The figures, published by the Legal Services Board (LSB), largely back up research suggesting that the pandemic has strained families and relationships.
According to the figures, divorce applications received by HM Courts & Tribunals Service (HMCTS) increased by 93 per cent between April and July 2020 compared to the previous year.
Despite dipping in August to below 2019 levels, applications rose again later in the year, increasing by 46 per cent between August and October 2020 and 16 per cent in November 2020.
Commenting on the fluctuations, the regulator said the summer peak may suggest a “reticence to issue proceedings during the first national lockdown” with a “subsequent spike showing that pent-up need”.
The research also shows that referrals to the National Centre for Domestic Violence increased by 13 per cent, from 6,700 in December 2019 to 7,500 in December 2020.
The figures come after multiple studies suggested that coronavirus restrictions have “created a strain” on relationships.
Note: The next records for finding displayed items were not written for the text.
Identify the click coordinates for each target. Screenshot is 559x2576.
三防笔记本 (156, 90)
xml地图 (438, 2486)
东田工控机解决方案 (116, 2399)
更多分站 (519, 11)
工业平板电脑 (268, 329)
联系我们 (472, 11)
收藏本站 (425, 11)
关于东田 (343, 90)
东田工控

Citizens Advice, for example, found that views of its divorce webpage were up 25 per cent in September 2020 compared to the same period a year ago.
A survey undertaken by lawyers, meanwhile, revealed that the pandemic had significantly affected the relationships of more than half of couples, with one in five (18 per cent) citing financial difficulties or worries, while a further one in four disagreed over home schooling issues.
The figures come ahead of the Divorce, Dissolution and Separation Bill, which received royal assent last year. Described as a “landmark” moment, the new laws will remove the requirement to prove one of five grounds of divorce, such as adultery, unreasonable behaviour, desertion, or two or five years of separation.